Please count the lines in the listing below that contain the string "pixels", with case counting, and give only the number.

--- Start of Provided records ---

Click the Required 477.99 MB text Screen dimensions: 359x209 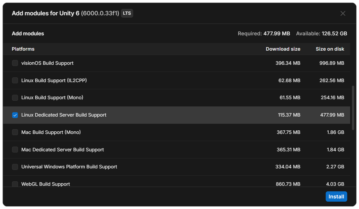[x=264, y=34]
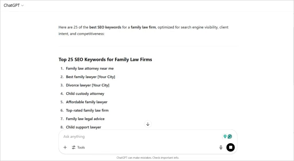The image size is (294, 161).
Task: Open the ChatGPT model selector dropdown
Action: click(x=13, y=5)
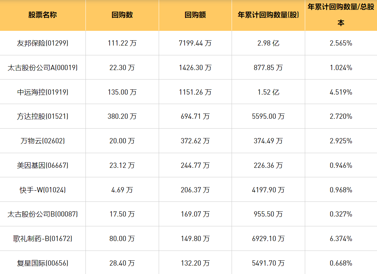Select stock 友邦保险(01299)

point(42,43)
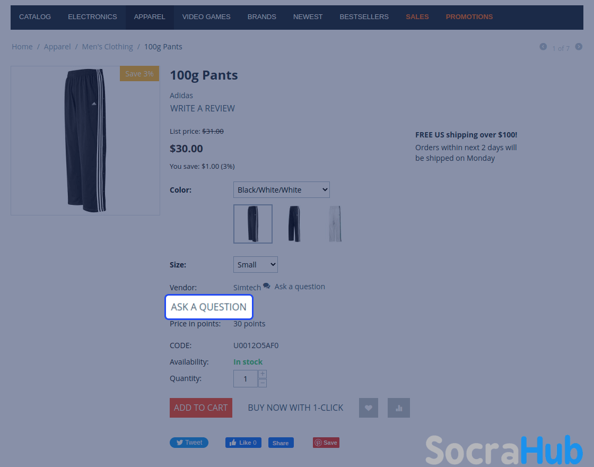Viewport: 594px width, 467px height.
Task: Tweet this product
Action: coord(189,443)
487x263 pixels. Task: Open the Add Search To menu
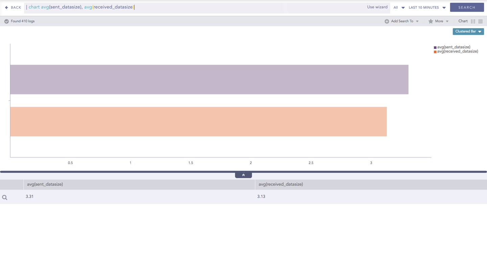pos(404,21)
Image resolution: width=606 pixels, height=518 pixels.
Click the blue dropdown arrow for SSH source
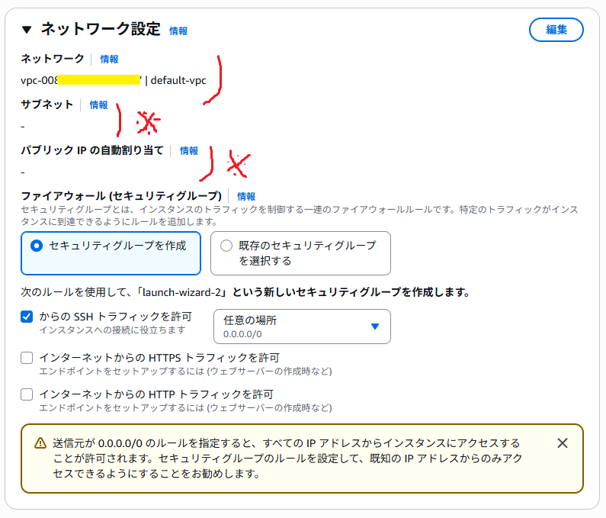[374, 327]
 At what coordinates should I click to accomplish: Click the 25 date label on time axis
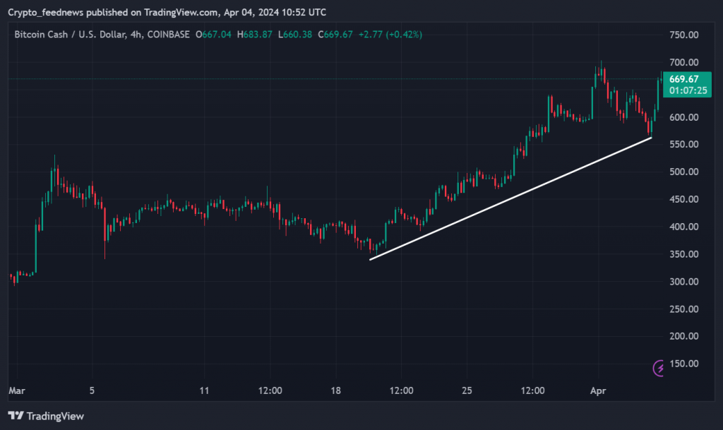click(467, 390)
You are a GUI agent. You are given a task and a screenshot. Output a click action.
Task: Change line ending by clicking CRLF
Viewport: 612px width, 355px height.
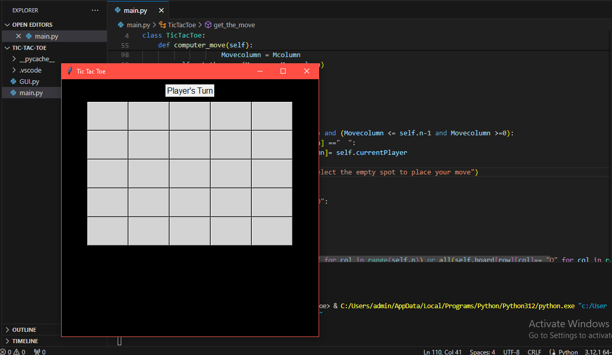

--- End of Provided records ---

__Solution to the exercise__: 2